• **Selected passage**:

━━━━━━━━

Other Free Encyclopedias » Medicine Encyclopedia » Aging Healthy - Part 2 » Drosophila Fruit Flies - Selection Experiments And Quantitative Trait Loci, Changes In Gene Expression During Aging, Transgenics

Drosophila Fruit Flies - Transgenics

age aging developmental span life aging expression

One way to identify genes that directly regulate aging is to experimentally increase or decrease their expression, and then assay for effects on life span. Decreased life span is problematic, as it is likely to result from novel pathologies that do not normally limit life span. In contrast, increased life span can only result from alterations in limiting processes, and is more likely to identify genes directly related to aging. A strength of the D. melanogaster model system is that there are a variety of transgenic methods for increasing or decreasing the expression of specific genes under well-controlled conditions.

Extensive correlative evidence suggests that, for most organisms, oxidative damage may be a primary cause of aging and functional decline. Reactive oxygen species (ROS) are toxic forms of oxygen that are generated as a byproduct of normal metabolism. One of the most common is superoxide, produced as a byproduct of the mitochondria. ROS can damage cellular components, and such oxidatively damaged molecules and organelles have been found to accumulate in all aging organisms, at least those that have been examined, including D. melanogaster. Not surprisingly, the genes tested for effects on life span in D. melanogaster have been ones involved in preventing or repairing oxidative damage. The gene hsp70 was originally identified as a gene induced in response to heat and oxidative stress. Hsp70-family proteins can help prevent or repair protein damage caused by heat or ROS by preventing protein aggregation, facilitating protein refolding, and facilitating breakdown of damaged proteins. The enzymes superoxide dismutase (SOD) and catalase work together to detoxify ROS in cells. SOD exists in two forms: cytoplasmic (Cu/ZnSOD) and mitochondrial (Mn-SOD). SOD converts superoxide to hydrogen peroxide, and catalase converts hydrogen peroxide to water and oxygen. Another important defense against ROS involves the enzyme glutathione reductase. This enzyme generates reduced glutathione, which is an abundant small molecule that detoxifies ROS.

━━━━━━━━

• **Data for analysis**:
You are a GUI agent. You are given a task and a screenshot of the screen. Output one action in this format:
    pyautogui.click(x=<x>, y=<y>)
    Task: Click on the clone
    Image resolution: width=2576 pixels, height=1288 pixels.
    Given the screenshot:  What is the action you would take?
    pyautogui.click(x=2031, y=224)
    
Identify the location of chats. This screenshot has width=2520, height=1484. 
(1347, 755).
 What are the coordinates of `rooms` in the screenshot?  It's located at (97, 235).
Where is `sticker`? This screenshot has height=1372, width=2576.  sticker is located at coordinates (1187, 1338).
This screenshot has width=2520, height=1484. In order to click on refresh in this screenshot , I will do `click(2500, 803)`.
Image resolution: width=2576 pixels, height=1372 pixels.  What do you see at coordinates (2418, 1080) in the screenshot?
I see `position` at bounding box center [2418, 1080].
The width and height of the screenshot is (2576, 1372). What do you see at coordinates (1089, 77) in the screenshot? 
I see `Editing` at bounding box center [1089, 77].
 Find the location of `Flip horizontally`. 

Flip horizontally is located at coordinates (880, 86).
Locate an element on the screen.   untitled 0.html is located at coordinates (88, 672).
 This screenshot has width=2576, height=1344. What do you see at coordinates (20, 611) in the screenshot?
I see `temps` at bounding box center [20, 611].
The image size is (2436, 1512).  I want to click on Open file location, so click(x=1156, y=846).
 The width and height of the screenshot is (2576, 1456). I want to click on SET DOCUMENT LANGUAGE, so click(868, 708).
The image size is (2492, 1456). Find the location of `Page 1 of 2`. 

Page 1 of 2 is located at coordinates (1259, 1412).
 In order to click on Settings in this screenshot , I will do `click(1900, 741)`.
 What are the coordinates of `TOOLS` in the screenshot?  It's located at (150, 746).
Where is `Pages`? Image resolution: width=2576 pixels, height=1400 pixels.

━━━━━━━━

• **Problems to solve**:
• 1. In the fruit fly transgenics text, what does catalase convert hydrogen peroxide into?
• 2. Rewrite the paragraph of the fruit fly transgenics text that begins "One way to identify genes" as a short bulleted list that keeps its main facts.
• 3. Continue the fruit fly transgenics text from its last sentence.

• **Responses by task**:
• 1. Water and oxygen.

• 2.
- Genes that directly regulate aging can be found by raising or lowering their expression and testing the effect on life span.
- A shorter life span is problematic because it likely comes from new pathologies that do not normally limit life span.
- A longer life span can only come from changes in limiting processes, so it is more likely to point to genes directly tied to aging.
- D. melanogaster offers many transgenic methods to raise or lower specific gene expression under well-controlled conditions.

• 3.
If increased expression of a gene increases life span, that gene is, by definition, a positive regulator of life span. Transgenic D. melanogaster containing an extra copy of the catalase, CuZnSOD, MnSOD, hsp70, or glutathione reductase genes generally exhibit increased gene expression, but have not been found to exhibit any consistent increase in life span under normal culture conditions. However, extra copies of hsp70 have produced small increases in life span after mild heat stress, and extra glutathione reductase has increased survival in an atmosphere of increased oxygen concentration—a condition known to increase oxidative stress.

Relatively large increases in life span have recently been achieved using more complex methods to control the expression of transgenes. The GAL4/UAS system was used to express human Cu/ZnSOD in a tissue-specific pattern during D. melanogaster development and aging, with expression in the adult occurring primarily in motorneurons. In other studies a system called FLP-out was used to express Cu/ZnSOD specifically in the adult fly. These experiments yielded increases in average life span of up to 48 percent.

At least two negative regulators of D. melanogaster life span have also been identified. In these cases, life span is increased when the gene is disrupted or its expression is decreased. A mutation in the methuselah gene increases life span by up to 35 percent, and also increases body size and stress resistance. Mutation of the Indy gene also increases life span.

The success in identifying genes regulating aging in D. melanogaster, each of which is related to genes in humans, suggests that the fruit fly will continue to be a leading model for aging research.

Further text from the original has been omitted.